What about the anti-porn groups of people? 

And I don't think furs get it too bad... Most people don't know what one is....


----------



## Bundi (Aug 24, 2010)

Usarise said:


> What about the anti-porn groups of people?
> 
> And I don't think furs get it too bad... Most people don't know what one is....



Well, except the anti-porn groups. I agree most people don't know what furries are, but that's outside the Internet. If you've been on the internet long enough you probably know what one is.
Then you decide whether to love them or hate them.
And hating them is pretty stupid.


----------



## Tao (Aug 24, 2010)

I used to get people complaining about furries in my Garry's Mod server. Then they figured out all of the admins were furries and left. Other than that, people online will be like "Oh, a furry" and go on with their business.


----------



## Usarise (Aug 24, 2010)

Bundi said:


> Well, except the anti-porn groups. I agree most people don't know what furries are, but that's outside the Internet. If you've been on the internet long enough you probably know what one is.
> Then you decide whether to love them or hate them.
> And hating them is pretty stupid.


Haha got ya there.

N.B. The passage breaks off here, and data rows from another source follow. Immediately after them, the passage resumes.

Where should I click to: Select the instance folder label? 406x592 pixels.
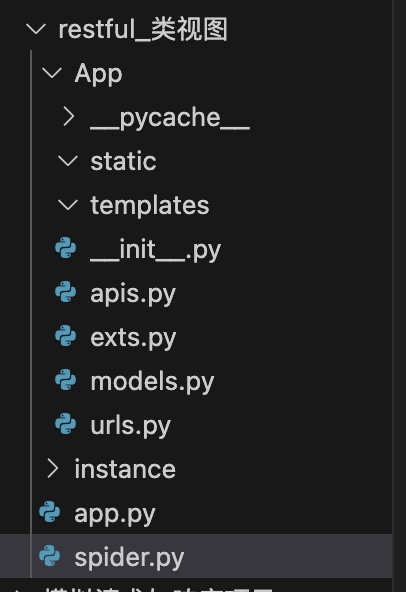click(x=125, y=469)
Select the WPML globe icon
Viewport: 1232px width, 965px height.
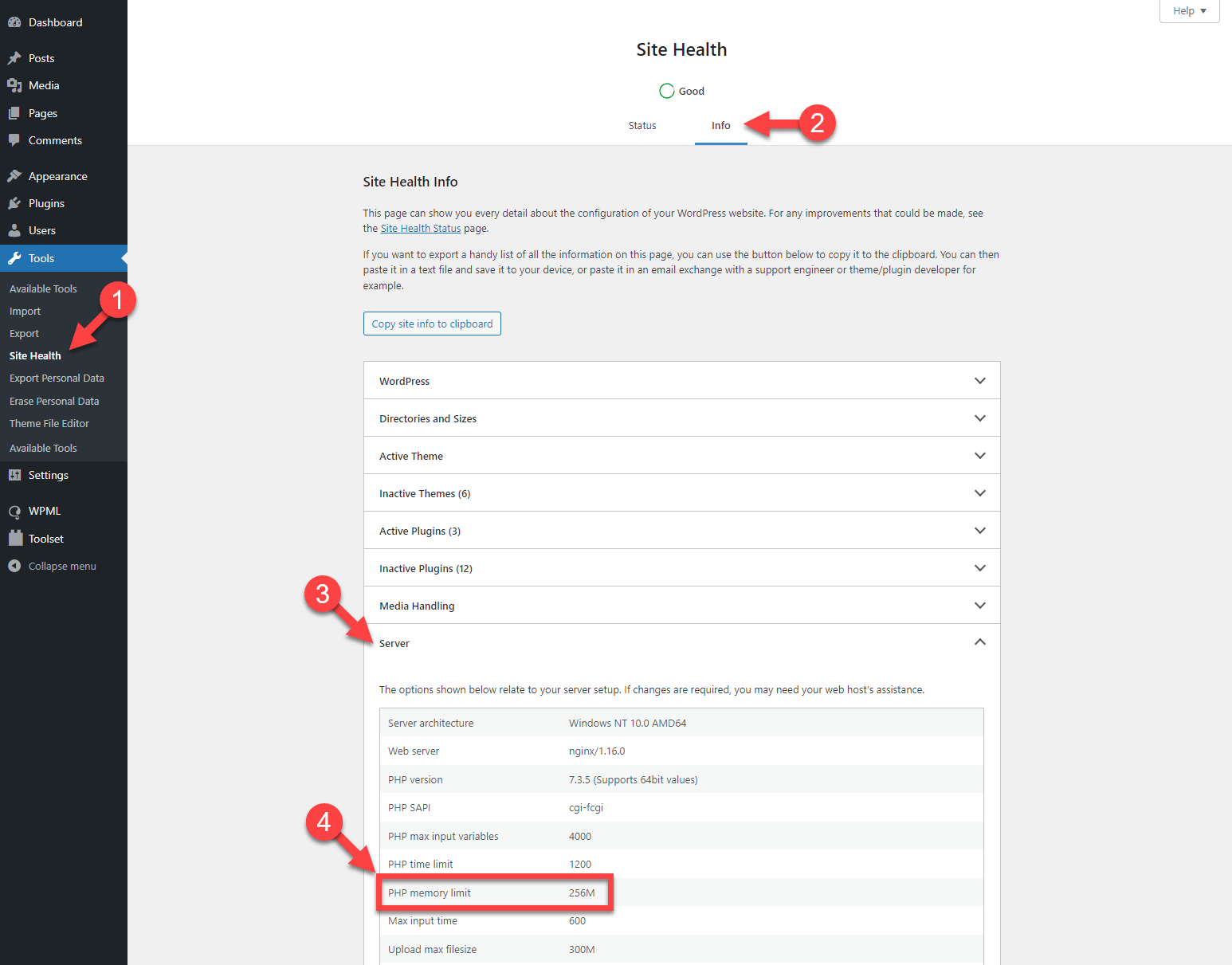[14, 510]
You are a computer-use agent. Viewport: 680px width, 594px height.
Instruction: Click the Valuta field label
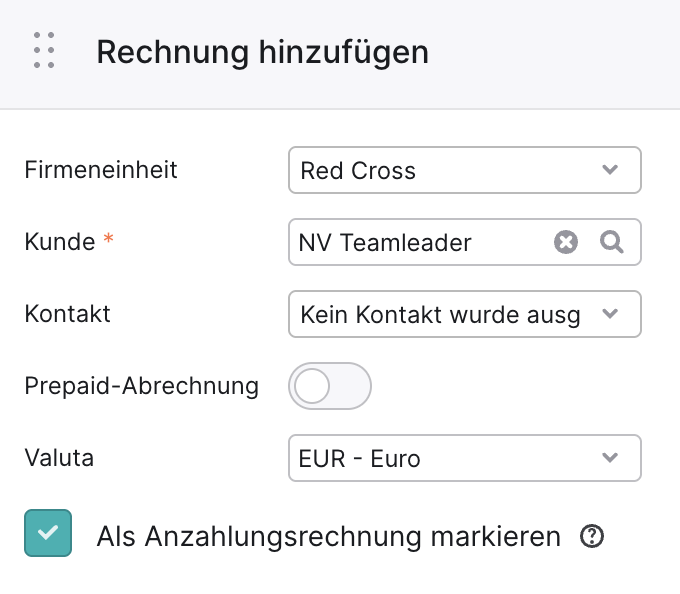pyautogui.click(x=59, y=457)
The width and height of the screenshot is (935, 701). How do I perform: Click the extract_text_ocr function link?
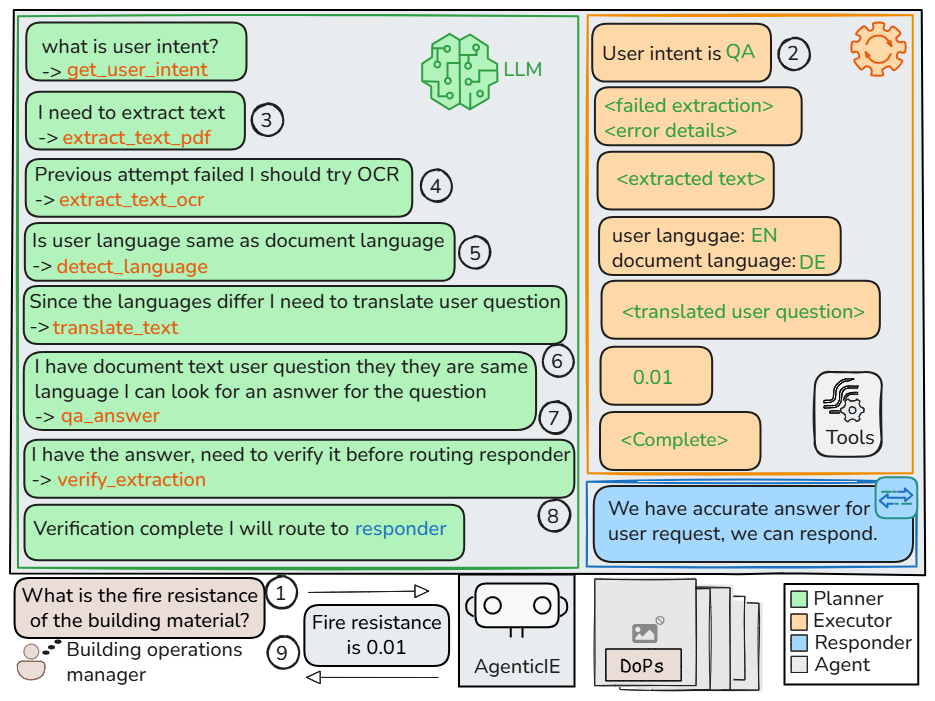coord(131,200)
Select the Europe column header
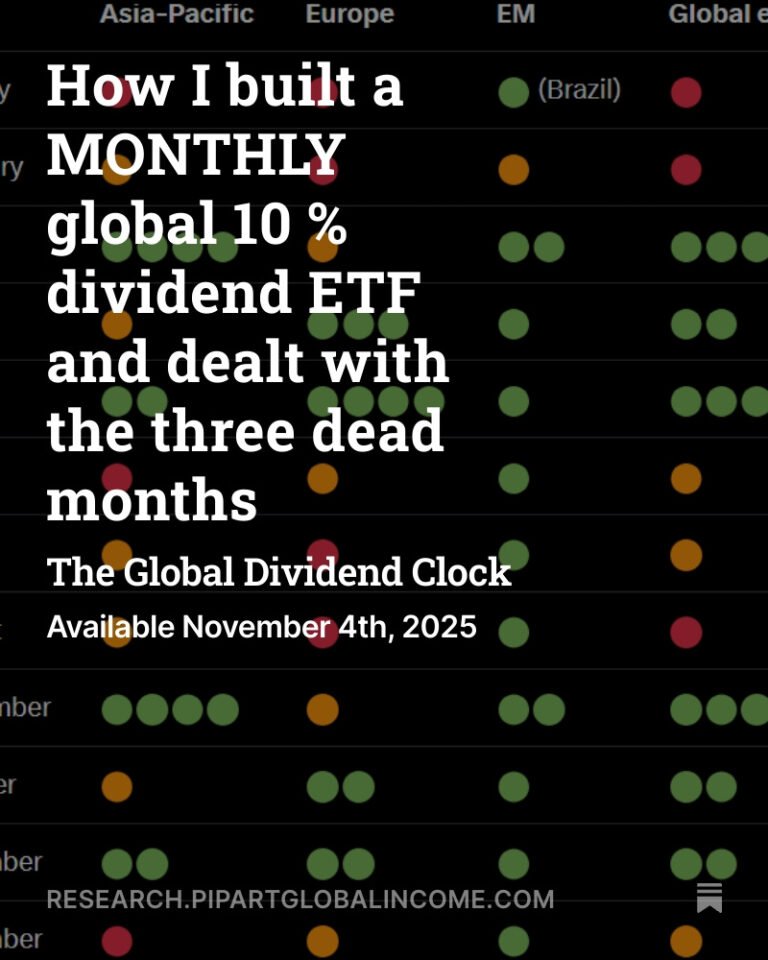768x960 pixels. [x=349, y=14]
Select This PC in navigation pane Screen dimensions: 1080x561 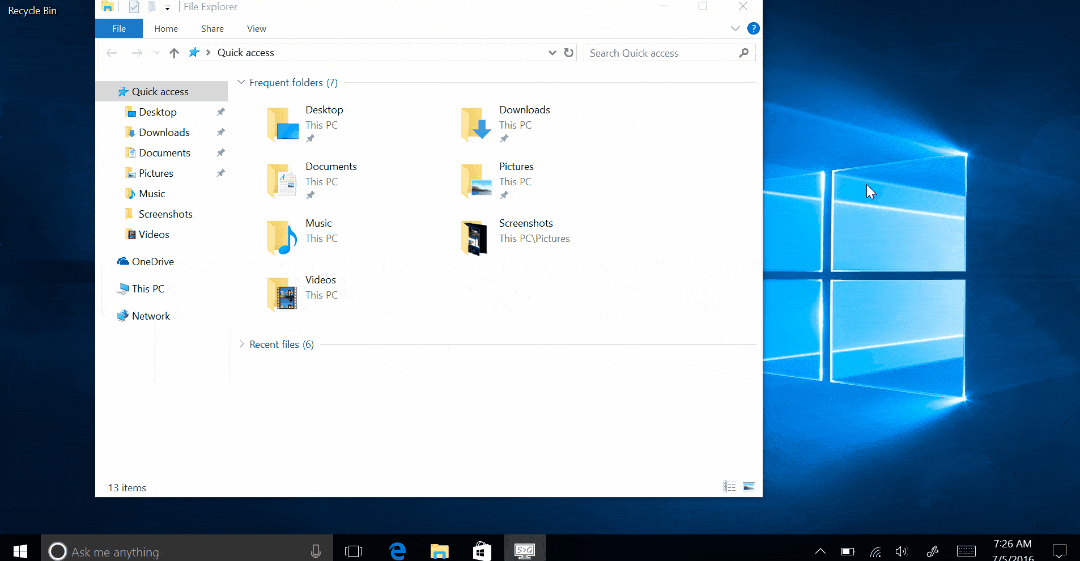point(148,289)
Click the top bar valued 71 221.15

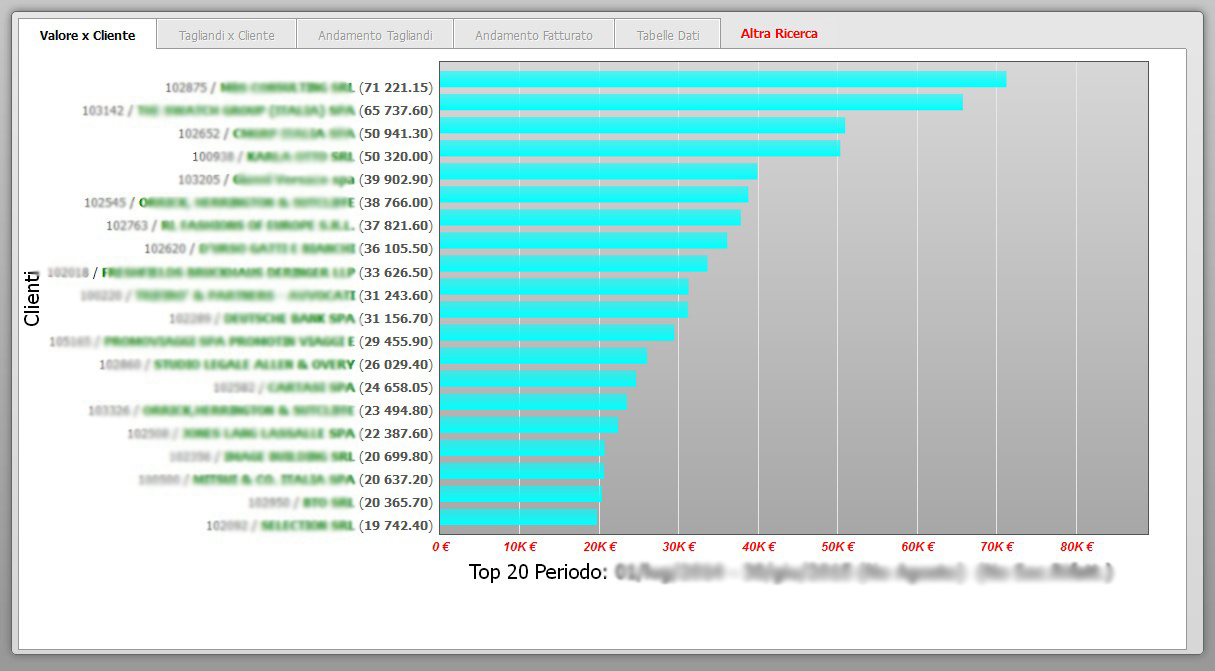723,79
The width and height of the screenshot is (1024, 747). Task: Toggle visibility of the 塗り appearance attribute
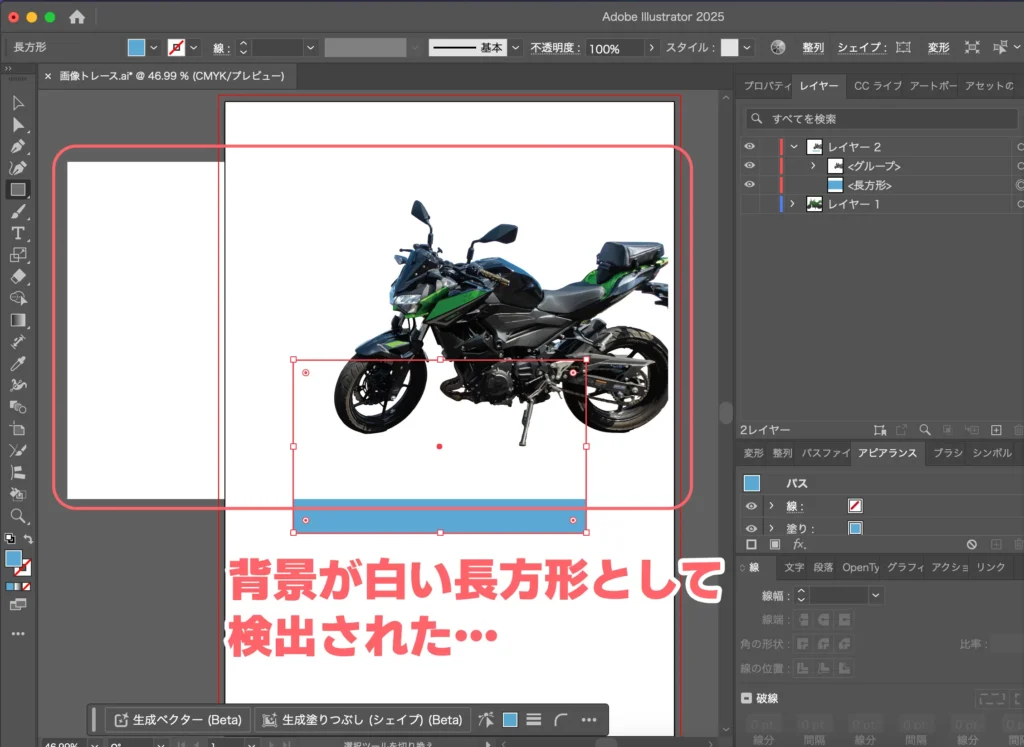pyautogui.click(x=751, y=529)
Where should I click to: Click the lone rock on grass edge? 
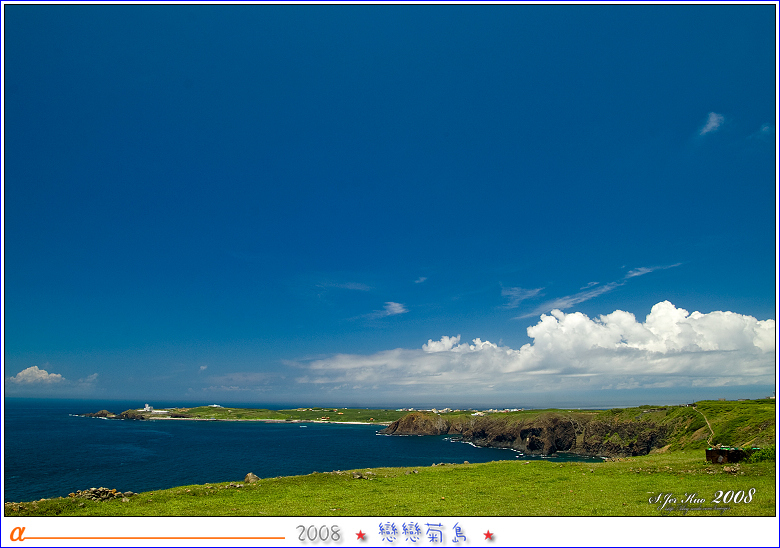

I'll look for a rule 34 later...

I wish more people used the internet more often where I am. I've met some people who don't even know what a forum is...
although judging from the kind of people that live in my area, they'd hate furries because it would be funny.



Tao said:


> I used to get people complaining about furries in my Garry's Mod server. Then they figured out all of the admins were furries and left. Other than that, people online will be like "Oh, a furry" and go on with their business.


I need to play with you sometime in GMOD.... 

And I need to find this furry server...


----------



## Bundi (Aug 24, 2010)

Usarise said:


> Haha got ya there. I'll look for a rule 34 later...
> 
> I wish more people used the internet more often where I am. I've met some people who don't even know what a forum is...
> although judging from the kind of people that live in my area, they'd hate furries because it would be funny.



Me too. I have converted a few of my friends into furries, but with most other people I say furry and they're like, "lolwut".
Even though a kid called me freak once because I was looking at furry art once. >->

Oh, and Steam I see? Play TF2?


----------



## Tao (Aug 24, 2010)

Usarise said:


> I need to play with you sometime in GMOD....
> 
> And I need to find this furry server...


 
I didn't know you had steam =O

Add me sometime!


----------



## Usarise (Aug 24, 2010)

Bundi said:


> Me too. I have converted a few of my friends into furries, but with most other people I say furry and they're like, "lolwut".
> Even though a kid called me freak once because I was looking at furry art once. >->


haha nice.  My friends are all pretty good with tech so they know what a furry is.... 
although that doesnt mean they like them...>_>



Tao said:


> I didn't know you had steam =O
> 
> Add me sometime!


 Goddamnit Tao.... -___-
I already have you as a friend on Steam.


----------



## Bundi (Aug 24, 2010)

Usarise said:


> haha nice.  My friends are all pretty good with tech so they know what a furry is....
> although that doesnt mean they like them...>_>



People who don't like furries just think it's all about the HAWT YIFFY ACTION.
And it's not.


----------



## Lurk (Aug 24, 2010)

1. Furries are mostly gay so drama is what they feed on.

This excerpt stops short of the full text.